Hamburg. Anstieg um Hunderte Fälle im vergangenen Jahr. Vor allem bei Demonstrationen in der Pandemie gab es Übergriffe.

Der Fall der 90 Jahre alten Hamburgerin, die zwischen die Fronten von Querdenkern und Gegendemon­stranten geriet und schwer verletzt wurde, ist bezeichnend für einen traurigen Trend im Bereich der politisch motivierten Kriminalität (PMK): Nur einer von Hunderten Fällen in Hamburg, die im Zusammenhang mit dem aufgeheizten gesellschaftlichen Klima während der Corona-Pandemie stehen.

Am 18. Dezember 2021 prallte ein Gegendemon­strant einer Versammlung von Corona-Leugnern auf dem Jungfernstieg bei der Flucht gegen die 90-Jährige. Beide stürzten. Während der Täter sich aus dem Staub machen konnte, blieb die Frau auf der Straße liegen: Sie kam mit einer schweren Beinfraktur ins Krankenhaus.

Kriminalität: viele Fälle „nicht zuzuordnen“

Die Ermittlungen führt der Staatsschutz der Hamburger Polizei, das LKA 7. Anders als Taten mit eindeutig linker oder rechter Urheberschaft passen die meisten Fälle im Zusammenhang mit der Corona-Pandemie, wenngleich auch sie politisch motiviert sind, in keine ideologische Schublade – sie lassen sich „nicht zuordnen“. Wie aus der Senatsantwort auf eine Kleine Anfrage des CDU-Innenexperten Dennis Gladiator hervorgeht, hat die Polizei in der Kategorie „nicht zuzuordnen“ im Vorjahr 462 Taten erfasst.

Im ersten Corona-Jahr waren 292 Taten diesem diffusen Spek­trum zugerechnet – also noch 170 Taten und fast 60 Prozent weniger. Allein 91 der diesjährigen 462 Taten stuften die Behörden als „extremistisch“ ein. „Die deutliche Steigerung der politisch motivierten Kriminalität im Zusammenhang mit Protesten gegen die Corona-Maßnahmen ist ein Alarm­signal“, sagt CDU-Mann Gladiator.

Daten zur Verortung über Pixelkoordinaten
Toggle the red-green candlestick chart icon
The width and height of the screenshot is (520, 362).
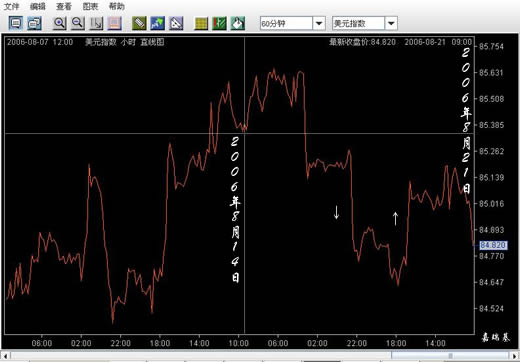pyautogui.click(x=219, y=23)
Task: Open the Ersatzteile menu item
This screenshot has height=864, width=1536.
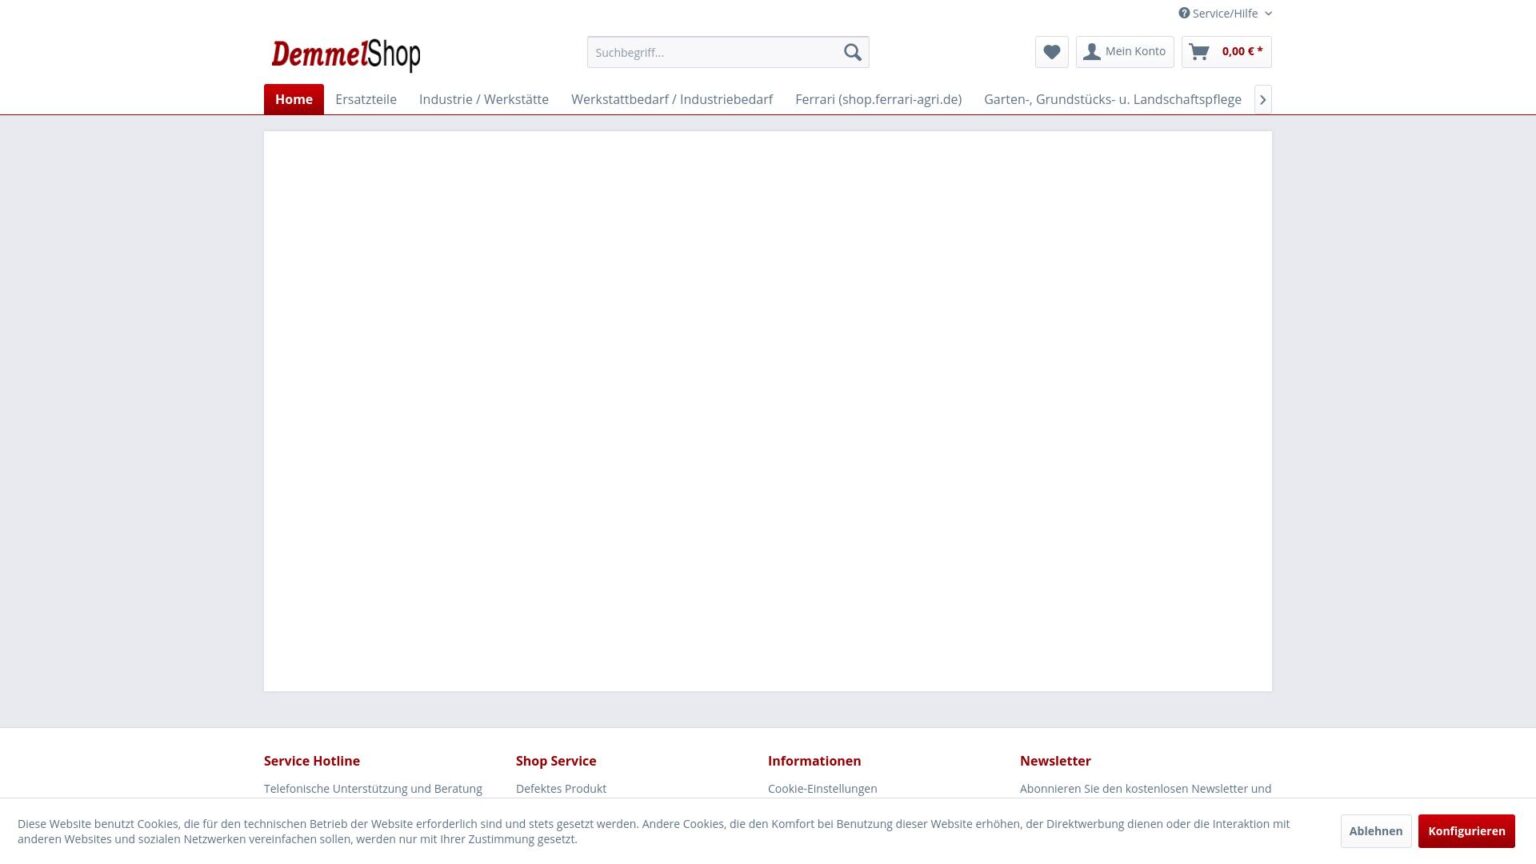Action: click(x=365, y=99)
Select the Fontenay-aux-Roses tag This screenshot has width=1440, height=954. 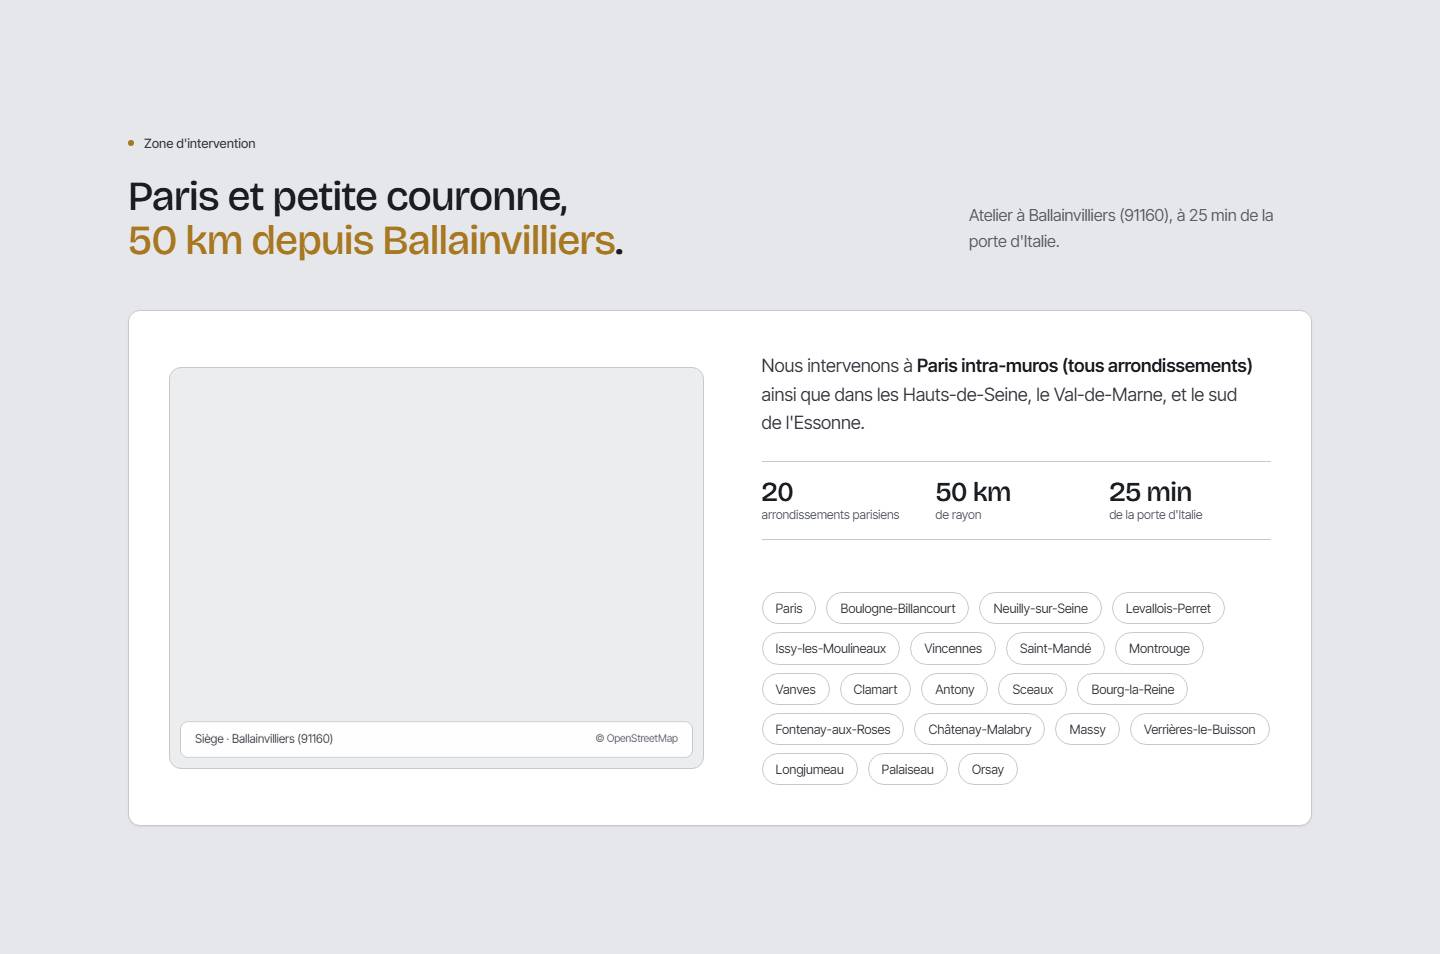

Aufgabe:
Setze den Bericht über politisch motivierte Kriminalität in Hamburg nach seinem letzten Satz fort.

Antwortbereich:
Insgesamt weniger hochkritische Straftaten

„Die signifikanten Anstiege“, so der Senat, „ergeben sich überwiegend durch Straftaten im Bereich der Gegendemonstrationen im Zusammenhang mit dem Protestgeschehen gegen die Corona-Maßnahmen.“ In ganz Deutschland hat die politisch motivierte Kriminalität 2021 mit 47.303 Delikten den höchsten Stand seit Einführung der Statistik im Jahr 2001 erreicht. Zwar stieg die Gesamtzahl dieser Straftaten in Hamburg mit 11,86 Prozent etwa doppelt so stark wie auf Bundesebene.

In den einzelnen Phänomenbereichen – abgesehen von jenen Fällen, die sich nicht zuordnen ließen – verzeichnete die Behörde allerdings nur moderate Schwankungen. Bemerkenswert: In der Summe gingen alle hochkritischen Deliktsarten zurück. So erfasste die Polizei mit 158 politisch motivierten Gewalttaten 103 weniger als 2020; die Zahl der extremistischen Delikte sank von 680 auf 553, die der extremistischen Gewaltdelikte ging von 203 auf 67 zurück.

Kaum Veränderungen aus dem linken und rechten Spek­trum

Die Zahl politisch motivierter Taten aus dem linken Spektrum stieg leicht von 706 auf 727, aus dem rechten Spektrum erfassten die Behörden im Vorjahr zwei Fälle weniger als 2020, nämlich 542, darunter 47 Gewaltdelikte. Die Zahl der Straftaten im Bereich der „religiösen Ideologie“ sank um drei auf 27 Fälle. Von den 1837 Fällen insgesamt hat die Polizei 597 aufgeklärt, was einer Quote von 32,5 Prozent entspricht.